Nosso parceiro Bob

Ele era sem dúvida um cara ordinário. Outros como ele podiam ser encontrados aos montes e em vários países do mundo. Para piorar ainda mais esa cultura de manada, todos tinham o mesmo nome: Duderö. Mais uma luminária da Ikea, rede sueca artigos de mobiliário e decoração nos mesmos moldes que a Tok&Stok no Brasil.

Foi então que ele cruzou com dois brasileiros e um russo e o seu destino mudou. Seu dono estava de mudança para a Bulgária, onde ele poderia continuar ganhando a vida apostando em competições esportivas sem a alta tributação que há na França, e estava se desfazendo de todos os móveis. Dois móveis para a cozinha, uma escrivaninha pro Vladimir, cortinas... estávamos levando boa parte do que restava quando ele apontou pra luminária e perguntou se gostaríamos de levar. Olhei para aquele treco e me perguntei "por que não". Gostei do design e naquela época eu tinha ambições de fazer do meu quarto um lugar com uma iluminação bem aconchegante, quase uma toca.

Tenho que confessar que a luminária fazia boa figura no meu quarto e de fato criou o clima aconchegante que eu queria. Mas isso não era mais do que ela já havia feito até então. Era verão e ainda estávamos na euforia do apartamento novo. Não me lembro bem como a coisa toda aconteceu, mas em uma ocasião eu entrei no meu quarto, olhei pra luminária, peguei meus óculos espelhados-estilo-Ray-Ban-China e pus nela. Completei o figurino com uma camisa, um cordão de contas e um chapéu e chamei o Thiago. Era no mínimo inusitado, rimos, colocamo-la na varanda e tiramos algumas fotos.

O início de tudo

Tão logo tiramos as fotografias eu a despi e ela voltou a ser a luminária que era antes. O estranho é que a partir de então eu não conseguia mais olhar pra ela no meu quarto sem lembrar o sujeito que fotografamos na varanda. Foi então que eu tive a revelação. Ali dentro jazia muito mais do que papel e metal, ali havia uma alma sedenta de novas sensações e de uma saída para a vida ordinária que levara até então. Dali em diante aquilo deixou de ser uma luminária e virou o quinto morador da casa. Agora só faltava batizar. A procura de um nome digno de uma fisionomia tão expressiva não tardou: Bob, o mascote da nossa república.
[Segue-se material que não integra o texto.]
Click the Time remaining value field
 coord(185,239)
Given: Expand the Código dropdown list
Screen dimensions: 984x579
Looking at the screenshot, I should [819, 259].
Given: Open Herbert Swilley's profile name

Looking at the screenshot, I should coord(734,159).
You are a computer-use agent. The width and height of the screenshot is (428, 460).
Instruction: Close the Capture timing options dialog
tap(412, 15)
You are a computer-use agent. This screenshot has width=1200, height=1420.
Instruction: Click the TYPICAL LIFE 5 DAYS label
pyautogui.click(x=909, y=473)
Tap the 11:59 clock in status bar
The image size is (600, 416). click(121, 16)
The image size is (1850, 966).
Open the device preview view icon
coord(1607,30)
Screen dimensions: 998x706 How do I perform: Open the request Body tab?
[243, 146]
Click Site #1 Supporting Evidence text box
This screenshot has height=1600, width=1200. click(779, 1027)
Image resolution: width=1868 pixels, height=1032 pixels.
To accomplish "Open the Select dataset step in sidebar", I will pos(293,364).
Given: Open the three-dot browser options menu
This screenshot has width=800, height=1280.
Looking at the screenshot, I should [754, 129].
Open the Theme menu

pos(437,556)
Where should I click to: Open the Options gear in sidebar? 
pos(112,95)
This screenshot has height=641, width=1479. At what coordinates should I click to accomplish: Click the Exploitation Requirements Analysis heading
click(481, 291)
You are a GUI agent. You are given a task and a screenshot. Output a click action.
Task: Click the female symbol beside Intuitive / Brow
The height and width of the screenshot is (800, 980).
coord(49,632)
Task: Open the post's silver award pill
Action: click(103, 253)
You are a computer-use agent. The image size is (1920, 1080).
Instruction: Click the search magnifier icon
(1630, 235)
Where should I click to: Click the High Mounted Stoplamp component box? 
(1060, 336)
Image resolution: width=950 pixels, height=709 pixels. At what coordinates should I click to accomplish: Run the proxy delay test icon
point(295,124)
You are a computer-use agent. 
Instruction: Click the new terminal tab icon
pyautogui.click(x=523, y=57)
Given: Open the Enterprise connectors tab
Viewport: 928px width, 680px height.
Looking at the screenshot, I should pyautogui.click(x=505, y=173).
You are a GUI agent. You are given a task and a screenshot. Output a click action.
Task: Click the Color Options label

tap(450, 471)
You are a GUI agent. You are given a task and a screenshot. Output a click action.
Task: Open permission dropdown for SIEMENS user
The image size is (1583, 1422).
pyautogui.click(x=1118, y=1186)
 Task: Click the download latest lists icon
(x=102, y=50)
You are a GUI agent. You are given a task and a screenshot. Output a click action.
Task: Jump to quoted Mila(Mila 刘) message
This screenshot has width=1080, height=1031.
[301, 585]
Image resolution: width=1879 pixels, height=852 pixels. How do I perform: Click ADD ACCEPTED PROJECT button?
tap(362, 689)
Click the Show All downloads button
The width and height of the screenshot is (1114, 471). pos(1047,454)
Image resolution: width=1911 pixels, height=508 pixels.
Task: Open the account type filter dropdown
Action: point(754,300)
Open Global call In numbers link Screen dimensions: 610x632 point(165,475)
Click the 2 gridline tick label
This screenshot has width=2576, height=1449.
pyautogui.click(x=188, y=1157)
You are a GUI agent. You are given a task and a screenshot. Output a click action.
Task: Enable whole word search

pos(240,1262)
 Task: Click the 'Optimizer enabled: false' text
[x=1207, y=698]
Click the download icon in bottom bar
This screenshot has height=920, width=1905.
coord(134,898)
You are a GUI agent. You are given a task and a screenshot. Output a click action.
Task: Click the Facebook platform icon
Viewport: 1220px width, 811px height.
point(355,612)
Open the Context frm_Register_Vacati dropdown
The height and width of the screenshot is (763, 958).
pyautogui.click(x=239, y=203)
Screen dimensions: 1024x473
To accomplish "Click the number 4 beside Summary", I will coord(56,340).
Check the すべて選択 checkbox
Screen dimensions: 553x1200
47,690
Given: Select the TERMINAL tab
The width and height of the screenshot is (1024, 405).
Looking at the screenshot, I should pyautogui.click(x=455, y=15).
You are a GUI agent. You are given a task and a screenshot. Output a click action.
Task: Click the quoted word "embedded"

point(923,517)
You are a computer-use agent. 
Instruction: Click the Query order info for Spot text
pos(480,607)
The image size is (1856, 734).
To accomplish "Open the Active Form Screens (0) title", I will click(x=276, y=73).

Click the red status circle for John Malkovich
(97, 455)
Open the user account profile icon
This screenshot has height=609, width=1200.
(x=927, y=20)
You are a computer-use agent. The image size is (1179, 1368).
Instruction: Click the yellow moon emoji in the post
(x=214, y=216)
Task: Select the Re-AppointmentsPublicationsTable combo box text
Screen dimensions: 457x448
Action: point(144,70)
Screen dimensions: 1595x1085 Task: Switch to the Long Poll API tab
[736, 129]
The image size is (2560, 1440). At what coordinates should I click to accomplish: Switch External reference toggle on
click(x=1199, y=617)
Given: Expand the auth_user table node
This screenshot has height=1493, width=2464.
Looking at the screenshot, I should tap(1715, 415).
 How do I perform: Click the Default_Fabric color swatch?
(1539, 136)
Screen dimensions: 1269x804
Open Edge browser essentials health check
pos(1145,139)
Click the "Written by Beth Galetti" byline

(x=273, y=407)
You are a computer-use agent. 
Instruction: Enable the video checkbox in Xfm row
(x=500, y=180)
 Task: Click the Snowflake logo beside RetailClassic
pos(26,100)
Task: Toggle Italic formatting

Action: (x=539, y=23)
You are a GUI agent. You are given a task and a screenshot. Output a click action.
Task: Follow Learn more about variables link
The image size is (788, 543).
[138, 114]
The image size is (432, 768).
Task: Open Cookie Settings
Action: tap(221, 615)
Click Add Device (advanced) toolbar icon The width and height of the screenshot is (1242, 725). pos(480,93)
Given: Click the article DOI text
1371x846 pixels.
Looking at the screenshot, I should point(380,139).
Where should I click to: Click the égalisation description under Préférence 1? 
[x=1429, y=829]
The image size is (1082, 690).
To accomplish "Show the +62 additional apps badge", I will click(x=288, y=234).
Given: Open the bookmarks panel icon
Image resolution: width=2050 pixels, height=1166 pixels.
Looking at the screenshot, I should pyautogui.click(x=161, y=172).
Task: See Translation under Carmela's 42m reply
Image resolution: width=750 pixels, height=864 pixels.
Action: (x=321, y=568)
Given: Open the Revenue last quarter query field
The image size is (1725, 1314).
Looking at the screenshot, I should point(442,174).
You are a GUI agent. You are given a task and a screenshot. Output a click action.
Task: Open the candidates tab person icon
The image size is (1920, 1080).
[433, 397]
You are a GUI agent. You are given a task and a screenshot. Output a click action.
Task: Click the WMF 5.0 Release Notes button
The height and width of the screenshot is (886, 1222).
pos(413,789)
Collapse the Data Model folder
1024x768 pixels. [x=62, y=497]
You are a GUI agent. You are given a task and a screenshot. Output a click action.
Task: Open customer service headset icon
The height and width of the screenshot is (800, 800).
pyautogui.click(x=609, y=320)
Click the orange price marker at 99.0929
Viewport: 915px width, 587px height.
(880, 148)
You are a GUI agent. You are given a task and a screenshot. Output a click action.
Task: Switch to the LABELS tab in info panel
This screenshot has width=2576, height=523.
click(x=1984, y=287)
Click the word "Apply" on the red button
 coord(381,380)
O Bob foi ganhando o seu espaço aos poucos. No início ele ficava sempre no meu quarto. Em seguida, com o início das atividades de integração do começo do ano letivo, ele foi incubido de um papel mais nobre. Nosso apartamento era um pouco complicado de achar para quem não conhecia o lugar devido a uma confusão nos números da rua. Para guiar nosso convidados ao lugar certo durante as soirées eu colocava o Bob aceso na varanda para chamar a atenção deles (e inevitavelmente dos vizinhos também).


Bob estudando com a gente para a prova de Motores

Não tardou para que ele virasse o mascote da nossa república (coloc em francês). Esta, inicialmente batizada de BHS Coloc em referência a Brasil, Hungria e União Soviética, foi rapidamente rebatizada como Worldwide coloc pelo fato de sermos a única coloc da escola integralmente composta de estrangeiros e com quatro nacionalidades diferentes (húngara, russa, cearense e carioca - é geopoliticamente equivocado, mas culturalmente justificável, então não me corrijam!). Não foi preciso muito para que ela fosse rebatizada definitivamente como Coloc à Bob, a República do Bob.

Bob em versão KGB

Foi assim que o Bob nos acompanhou ao longo de um ano. Ele e sua silhueta bojuda, indício inegável de que compartilhamos o gosto pelos prazeres do lúpulo e da cevada. Ele foi o toque de irreverência da nossa casa. Talvez isso explique o surpreendente apego que eu senti a ele e do qual eu só me dei conta quando chegou o momento de me mudar para Paris. Sei que soa ridículo, algo como uma criança apegada ao seu ursinho de pelúcia ou ao amiguinho imaginário, mas esse boneco capenga, sem rosto nem membros, acompanhou tantos momentos bacanas da nossa república que eu me senti mal em abandoná-lo. Isso vai completamente contra o desapego budista que eu tento aprender, mas eu não pude resistir.

Bob in Paris

O resultado: o Bob está aqui dividindo o apartamento comigo em Paris.
O plano: levar o Bob pra passear e tirar fotos, algo como o anão de jardim de "O fabuloso destino de Amélie Poulain". Por que não?